Report, as a bare number, how many lines in the data contain "settings".

(Records from a data source)
=== Section Start ===
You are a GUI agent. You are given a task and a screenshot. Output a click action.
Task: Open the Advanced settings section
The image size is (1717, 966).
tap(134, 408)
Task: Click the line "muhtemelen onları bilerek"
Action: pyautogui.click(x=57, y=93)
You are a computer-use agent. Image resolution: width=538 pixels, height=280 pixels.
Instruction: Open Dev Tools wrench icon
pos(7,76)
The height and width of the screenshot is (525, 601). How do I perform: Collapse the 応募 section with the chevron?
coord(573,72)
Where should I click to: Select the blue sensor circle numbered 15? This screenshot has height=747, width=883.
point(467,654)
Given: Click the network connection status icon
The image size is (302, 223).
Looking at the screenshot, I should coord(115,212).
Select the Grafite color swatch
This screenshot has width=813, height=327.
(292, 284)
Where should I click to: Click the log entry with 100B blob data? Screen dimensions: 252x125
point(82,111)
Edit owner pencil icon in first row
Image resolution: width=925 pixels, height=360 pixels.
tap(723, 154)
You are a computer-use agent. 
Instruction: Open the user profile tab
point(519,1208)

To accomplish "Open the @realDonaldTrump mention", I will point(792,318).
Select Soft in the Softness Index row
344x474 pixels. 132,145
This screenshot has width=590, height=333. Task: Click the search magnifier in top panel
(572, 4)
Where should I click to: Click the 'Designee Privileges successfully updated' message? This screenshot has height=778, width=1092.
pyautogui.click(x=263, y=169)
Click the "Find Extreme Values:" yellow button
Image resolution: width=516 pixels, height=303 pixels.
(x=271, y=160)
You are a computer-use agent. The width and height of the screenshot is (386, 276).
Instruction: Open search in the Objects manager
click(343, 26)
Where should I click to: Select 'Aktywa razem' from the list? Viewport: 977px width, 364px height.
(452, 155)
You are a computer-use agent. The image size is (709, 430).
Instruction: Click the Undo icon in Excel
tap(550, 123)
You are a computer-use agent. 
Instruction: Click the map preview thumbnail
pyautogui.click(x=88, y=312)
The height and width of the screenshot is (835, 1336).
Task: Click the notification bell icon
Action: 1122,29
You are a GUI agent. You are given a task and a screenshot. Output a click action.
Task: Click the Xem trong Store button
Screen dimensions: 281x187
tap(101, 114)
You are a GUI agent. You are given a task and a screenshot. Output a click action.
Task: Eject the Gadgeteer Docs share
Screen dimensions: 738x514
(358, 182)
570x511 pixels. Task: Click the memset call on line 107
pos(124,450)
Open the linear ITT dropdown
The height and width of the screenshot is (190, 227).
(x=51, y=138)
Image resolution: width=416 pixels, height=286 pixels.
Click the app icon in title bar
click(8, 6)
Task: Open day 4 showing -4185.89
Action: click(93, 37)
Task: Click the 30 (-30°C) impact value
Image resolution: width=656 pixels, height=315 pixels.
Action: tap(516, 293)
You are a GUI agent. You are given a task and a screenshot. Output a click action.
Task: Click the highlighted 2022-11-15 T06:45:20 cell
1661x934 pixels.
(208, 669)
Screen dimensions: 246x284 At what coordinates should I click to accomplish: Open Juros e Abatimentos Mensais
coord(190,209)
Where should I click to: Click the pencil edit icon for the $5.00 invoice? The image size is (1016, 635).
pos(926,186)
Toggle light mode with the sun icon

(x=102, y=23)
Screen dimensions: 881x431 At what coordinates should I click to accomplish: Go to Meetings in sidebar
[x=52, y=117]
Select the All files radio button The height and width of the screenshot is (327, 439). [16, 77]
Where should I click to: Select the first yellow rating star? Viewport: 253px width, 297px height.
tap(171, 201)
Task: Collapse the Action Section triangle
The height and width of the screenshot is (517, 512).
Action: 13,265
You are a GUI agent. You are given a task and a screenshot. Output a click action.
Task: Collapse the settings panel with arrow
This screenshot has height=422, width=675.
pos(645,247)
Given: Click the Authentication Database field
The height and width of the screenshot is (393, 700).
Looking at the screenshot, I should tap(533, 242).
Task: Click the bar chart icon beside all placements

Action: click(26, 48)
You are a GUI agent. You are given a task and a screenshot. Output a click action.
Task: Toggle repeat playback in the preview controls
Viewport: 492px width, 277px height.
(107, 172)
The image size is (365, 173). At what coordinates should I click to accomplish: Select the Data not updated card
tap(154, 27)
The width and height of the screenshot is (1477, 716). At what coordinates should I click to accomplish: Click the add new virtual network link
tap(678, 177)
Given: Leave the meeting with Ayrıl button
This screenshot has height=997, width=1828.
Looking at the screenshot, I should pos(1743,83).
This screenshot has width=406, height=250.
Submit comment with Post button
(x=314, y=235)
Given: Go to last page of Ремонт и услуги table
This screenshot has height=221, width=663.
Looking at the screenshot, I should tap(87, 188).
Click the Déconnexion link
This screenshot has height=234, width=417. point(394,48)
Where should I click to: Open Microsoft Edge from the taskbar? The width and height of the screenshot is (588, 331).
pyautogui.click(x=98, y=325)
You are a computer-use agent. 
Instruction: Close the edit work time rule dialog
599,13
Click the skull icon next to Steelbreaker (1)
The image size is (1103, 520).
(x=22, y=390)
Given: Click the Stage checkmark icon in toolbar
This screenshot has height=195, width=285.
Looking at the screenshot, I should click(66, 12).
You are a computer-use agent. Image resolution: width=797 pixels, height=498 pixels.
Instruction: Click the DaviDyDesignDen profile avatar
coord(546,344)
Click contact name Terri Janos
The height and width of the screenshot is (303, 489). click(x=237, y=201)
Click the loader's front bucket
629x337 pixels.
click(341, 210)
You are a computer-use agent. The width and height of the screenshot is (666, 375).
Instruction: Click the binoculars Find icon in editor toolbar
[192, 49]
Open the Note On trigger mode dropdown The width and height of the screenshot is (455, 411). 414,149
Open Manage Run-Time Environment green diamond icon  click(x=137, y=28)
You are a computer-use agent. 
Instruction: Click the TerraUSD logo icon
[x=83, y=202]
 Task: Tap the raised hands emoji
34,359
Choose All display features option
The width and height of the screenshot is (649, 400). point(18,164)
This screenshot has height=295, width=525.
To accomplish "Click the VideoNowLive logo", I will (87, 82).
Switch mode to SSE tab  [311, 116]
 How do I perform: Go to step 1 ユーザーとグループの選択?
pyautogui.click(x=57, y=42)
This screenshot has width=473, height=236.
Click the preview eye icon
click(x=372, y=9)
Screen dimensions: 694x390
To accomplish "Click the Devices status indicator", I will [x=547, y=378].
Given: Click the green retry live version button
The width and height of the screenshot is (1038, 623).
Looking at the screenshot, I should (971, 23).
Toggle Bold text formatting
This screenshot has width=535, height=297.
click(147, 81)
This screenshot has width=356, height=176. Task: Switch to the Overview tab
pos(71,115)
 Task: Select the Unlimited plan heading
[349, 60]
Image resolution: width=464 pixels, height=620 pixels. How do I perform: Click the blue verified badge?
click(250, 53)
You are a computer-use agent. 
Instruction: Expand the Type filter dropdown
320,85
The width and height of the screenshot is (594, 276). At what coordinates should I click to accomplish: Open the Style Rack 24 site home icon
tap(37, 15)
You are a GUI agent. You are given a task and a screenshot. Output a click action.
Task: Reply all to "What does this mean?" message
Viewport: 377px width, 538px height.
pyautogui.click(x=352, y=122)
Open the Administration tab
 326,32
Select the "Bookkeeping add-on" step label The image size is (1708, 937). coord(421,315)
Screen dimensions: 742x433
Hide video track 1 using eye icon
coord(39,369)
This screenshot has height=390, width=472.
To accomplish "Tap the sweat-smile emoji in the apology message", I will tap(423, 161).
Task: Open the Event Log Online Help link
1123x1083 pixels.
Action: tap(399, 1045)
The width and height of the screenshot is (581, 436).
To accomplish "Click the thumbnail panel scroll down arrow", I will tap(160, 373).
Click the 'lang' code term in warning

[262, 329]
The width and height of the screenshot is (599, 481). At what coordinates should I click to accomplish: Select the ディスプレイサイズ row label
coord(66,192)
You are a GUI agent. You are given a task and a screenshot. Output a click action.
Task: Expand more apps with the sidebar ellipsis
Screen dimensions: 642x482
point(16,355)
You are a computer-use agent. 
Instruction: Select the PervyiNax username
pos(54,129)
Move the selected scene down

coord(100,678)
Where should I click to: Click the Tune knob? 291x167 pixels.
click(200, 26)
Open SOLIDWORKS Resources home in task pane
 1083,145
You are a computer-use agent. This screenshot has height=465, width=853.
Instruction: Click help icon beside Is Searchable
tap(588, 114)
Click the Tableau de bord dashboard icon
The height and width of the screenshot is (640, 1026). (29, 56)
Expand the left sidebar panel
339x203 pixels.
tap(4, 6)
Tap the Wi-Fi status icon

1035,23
=== Section End ===
RESPONSE AREA:
2